Que se admire una “inversión de la tendencia”, que se crea valioso que un hablante deje de manejarse en su vida en español para manejarse en catalán, implica tomar partido por una lengua frente a la otra, es decir, por unos hablantes frente a otros. Esto lo da por bueno la Carta en su artículo 7.2:
“La adopción de medidas especiales en favor de las lenguas regionales o minoritarias, destinadas a promover una igualdad entre los hablantes de dichas lenguas y el resto de la población y orientadas a tener en cuenta sus situaciones peculiares, no se considerará un acto de discriminación con los hablantes de las lenguas más extendidas”.
¿Qué igualdad es esa que se felicita por una inversión de la tendencia? Otra vez, una igualdad no preocupada por los derechos de los hablantes sino por los de las lenguas: es decir, preocupada por igualar el número de hablantes de una y otra lengua, tratando desigualmente a los hablantes. Esto se pone de relieve cuando se nos explica que el fin de esta legislación es remover obstáculos para al “desarrollo” de las lenguas (art. 7.2). Lo que se hace es priorizar a las lenguas minoritarias, ignorando que eso supone violar los derechos de la mayoría de la población.

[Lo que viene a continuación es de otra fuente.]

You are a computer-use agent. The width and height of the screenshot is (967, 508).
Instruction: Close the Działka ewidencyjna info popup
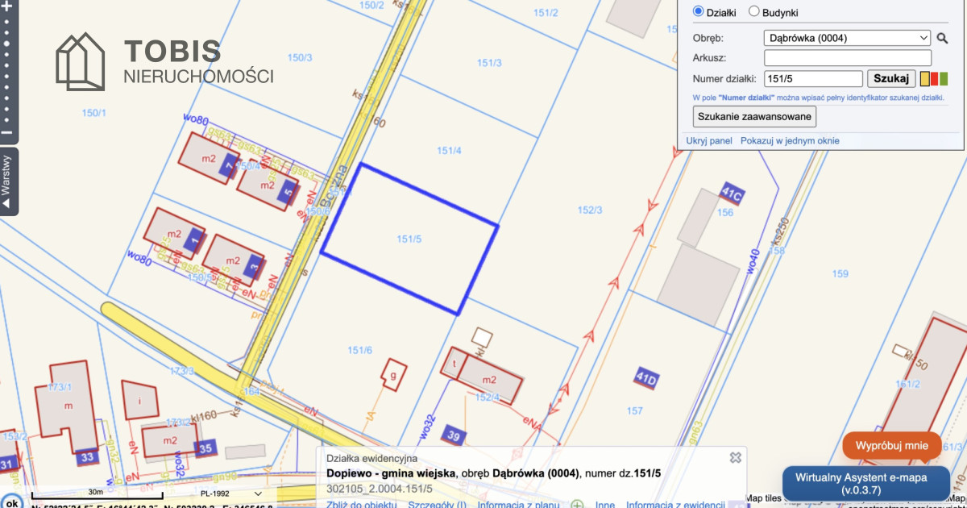click(x=735, y=457)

Es posible legislar con prudencia sobre las lenguas minoritarias a pesar de la Carta. Pero es evidente que la Carta no ayuda nada. Y habría que empezar a desmontarla o exigir su derogación. El 13 de noviembre, el Parlamento Europeo aprobó un Informe sobre las normas mínimas para las minorías en la Unión Europea. Según cómo se mire, cabe felicitarse (aunque, al decir tantas veces una cosa y la contraria, me temo que se felicitarán también los otros) porque se circunscribe a los hablantes “de la lengua regional como lengua materna” (y a los miembros de cada cultura), a quienes reconoce “el derecho a escoger el grupo de pertenencia” así como el derecho a aprender y a usar públicamente la lengua regional cuando haya una “demanda suficiente” en “zonas con poblaciones considerables de personas pertenecientes a minorías”. En todo caso previendo el aprendizaje en la lengua oficial y siempre garantizando el aprendizaje en lengua materna.
En función de dónde partamos, la petición de una armonización de derechos lingüísticos sobre esta base puede resultar provechosa. Sin embargo, es difícil no acordarse del perverso legado de la Carta Europea de Lenguas, que no deja de estar presente en este documento, preocupado también, entre otras cosas porque “las lenguas habladas por pequeñas comunidades y sin carácter oficial están aún más expuestas al peligro de extinción”.
Ay, siempre la bula para los pequeños tiranos.